» **Directions**
• A. Answer these questions from the abstract on stem cell gene therapy below:
(i) What are the site-specific integration vectors at the pre-clinical stage based on?
(ii) What drives gene targeting?
(iii) What major safety concern hampers the long-term gene therapy strategy?
• B. Does each statement agree with the abstract on stem cell gene therapy below? Answer yes or no, quoting the deciding words.
(i) Gene targeting is highly efficient even without a double-strand break.
(ii) Stem cells are described as the ideal targets for most gene therapy protocols.
(iii) The site-specific integration vectors are already in clinical use.
• C. According to the abstract on stem cell gene therapy below, why are stem cells the ideal targets for most gene therapy protocols?

» **Document extract**
-*-*-
Abstract

With their self-renewing and homing/differentiative abilities, stem cells are the ideal targets for most gene therapy protocols: they are either long-term carriers of therapeutic genes or mobilized/recruted targets of transient regenerative processes (eg revascularization). Long term gene therapy is thus amenable to synergistic combinations where ex vivo/in vivo genetic engineering of stem cells associates to transient in vivo topical expression of minigenes encoding various homing/regenerative factors. Such a combination of long-term and transient gene therapy protocols stands as a powerful mean to tackle inherited and degenerative/acquired disorders. Indeed, transient magnification of stem cell regenerative potential, in which therapeutic homing is a key feature, should culminate in efficient targeted repopulation dynamics of engineered stem cells and differentiated derivatives in relevant tissues/organs, thereby providing appropriate gene therapeutics and life-long maintenance/replacement of therapeutic engineered cells. This long-term gene therapy strategy is hampered by a major safety concern: random integration of therapeutic DNA. However, promising site-specific integration vectors based on AAV rep or phage phiC31 integrase are at the pre-clinical stage. Unlike these approaches, gene targeting is driven by homologous recombination and has thus target flexibility. It mediates DNA exchanges between chromosomal and transfecting/transducing DNA, thereby providing the means to modify at will the sequence of target chromosomal DNA. Gene targeting stands thus as the ultimate process for gene repair/alteration and targeted (site-specific) transgene integration. It is however overwhelmed by random integration and is highly inefficient unless a double-strand break (DSB) hits target chromosomal DNA.
-*-*-
(Pixel coordinate grounding data)
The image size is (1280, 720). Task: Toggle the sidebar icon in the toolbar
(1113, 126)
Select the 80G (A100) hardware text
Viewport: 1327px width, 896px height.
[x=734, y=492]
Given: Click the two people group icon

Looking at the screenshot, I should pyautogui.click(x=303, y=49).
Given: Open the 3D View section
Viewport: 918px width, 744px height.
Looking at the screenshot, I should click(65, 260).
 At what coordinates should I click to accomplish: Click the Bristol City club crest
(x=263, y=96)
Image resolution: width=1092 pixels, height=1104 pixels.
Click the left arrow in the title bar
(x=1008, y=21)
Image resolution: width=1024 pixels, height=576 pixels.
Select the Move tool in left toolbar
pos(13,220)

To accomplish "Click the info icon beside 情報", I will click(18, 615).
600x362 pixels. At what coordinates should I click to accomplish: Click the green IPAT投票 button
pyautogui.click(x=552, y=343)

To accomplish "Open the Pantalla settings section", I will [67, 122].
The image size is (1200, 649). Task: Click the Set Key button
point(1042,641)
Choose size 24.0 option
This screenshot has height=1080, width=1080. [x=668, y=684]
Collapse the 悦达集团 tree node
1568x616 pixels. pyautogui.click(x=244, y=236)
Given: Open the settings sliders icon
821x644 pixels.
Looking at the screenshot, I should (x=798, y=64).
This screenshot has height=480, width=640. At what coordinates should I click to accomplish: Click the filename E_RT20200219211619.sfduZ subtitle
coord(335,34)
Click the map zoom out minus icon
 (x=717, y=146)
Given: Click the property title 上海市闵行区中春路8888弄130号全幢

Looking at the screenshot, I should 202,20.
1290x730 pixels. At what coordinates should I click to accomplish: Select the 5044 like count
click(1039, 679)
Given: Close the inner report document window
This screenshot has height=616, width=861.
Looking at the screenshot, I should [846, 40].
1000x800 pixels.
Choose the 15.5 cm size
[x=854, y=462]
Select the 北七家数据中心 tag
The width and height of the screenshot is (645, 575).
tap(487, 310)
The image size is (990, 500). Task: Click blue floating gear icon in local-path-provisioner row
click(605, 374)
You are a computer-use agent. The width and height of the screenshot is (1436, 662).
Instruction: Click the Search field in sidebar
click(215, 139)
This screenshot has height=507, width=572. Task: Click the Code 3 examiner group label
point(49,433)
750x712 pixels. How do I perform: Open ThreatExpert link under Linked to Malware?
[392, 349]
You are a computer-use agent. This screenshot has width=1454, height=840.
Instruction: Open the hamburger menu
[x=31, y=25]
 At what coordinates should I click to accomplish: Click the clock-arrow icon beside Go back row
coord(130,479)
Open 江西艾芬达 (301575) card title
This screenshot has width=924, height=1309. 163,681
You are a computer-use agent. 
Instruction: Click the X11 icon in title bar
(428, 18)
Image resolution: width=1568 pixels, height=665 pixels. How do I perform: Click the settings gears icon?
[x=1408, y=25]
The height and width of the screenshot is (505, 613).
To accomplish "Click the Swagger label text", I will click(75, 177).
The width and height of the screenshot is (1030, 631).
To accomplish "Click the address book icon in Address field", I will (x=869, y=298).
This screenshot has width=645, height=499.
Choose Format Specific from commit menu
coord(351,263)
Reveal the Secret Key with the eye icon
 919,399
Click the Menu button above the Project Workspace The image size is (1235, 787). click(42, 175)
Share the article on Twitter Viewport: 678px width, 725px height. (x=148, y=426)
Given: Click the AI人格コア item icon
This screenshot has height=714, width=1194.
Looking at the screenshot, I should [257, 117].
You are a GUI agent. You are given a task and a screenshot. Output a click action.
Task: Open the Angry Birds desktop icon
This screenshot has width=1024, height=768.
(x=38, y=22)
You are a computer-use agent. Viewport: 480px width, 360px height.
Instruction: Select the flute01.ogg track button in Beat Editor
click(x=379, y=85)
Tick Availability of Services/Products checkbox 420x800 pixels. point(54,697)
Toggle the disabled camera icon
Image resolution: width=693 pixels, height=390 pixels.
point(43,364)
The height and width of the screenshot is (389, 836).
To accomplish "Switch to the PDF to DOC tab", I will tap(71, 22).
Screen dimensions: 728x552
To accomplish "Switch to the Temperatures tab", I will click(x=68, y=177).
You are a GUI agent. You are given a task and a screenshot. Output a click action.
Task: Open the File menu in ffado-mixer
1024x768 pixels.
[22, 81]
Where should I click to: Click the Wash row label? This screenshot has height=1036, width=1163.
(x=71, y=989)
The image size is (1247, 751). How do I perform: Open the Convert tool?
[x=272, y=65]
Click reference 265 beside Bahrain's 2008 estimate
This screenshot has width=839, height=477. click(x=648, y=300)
-*-*-
» **Answers for the tasks**
• A.
(i) AAV rep or phage phiC31 integrase.
(ii) Homologous recombination.
(iii) Random integration of therapeutic DNA.

• B.
(i) No: "is highly inefficient unless a double-strand break (DSB) hits target chromosomal DNA"
(ii) Yes: "stem cells are the ideal targets for most gene therapy protocols"
(iii) No: "are at the pre-clinical stage"

• C. Stem cells have self-renewing and homing/differentiative abilities. Because of this, they are either long-term carriers of therapeutic genes or mobilized or recruited targets of transient regenerative processes, such as revascularization.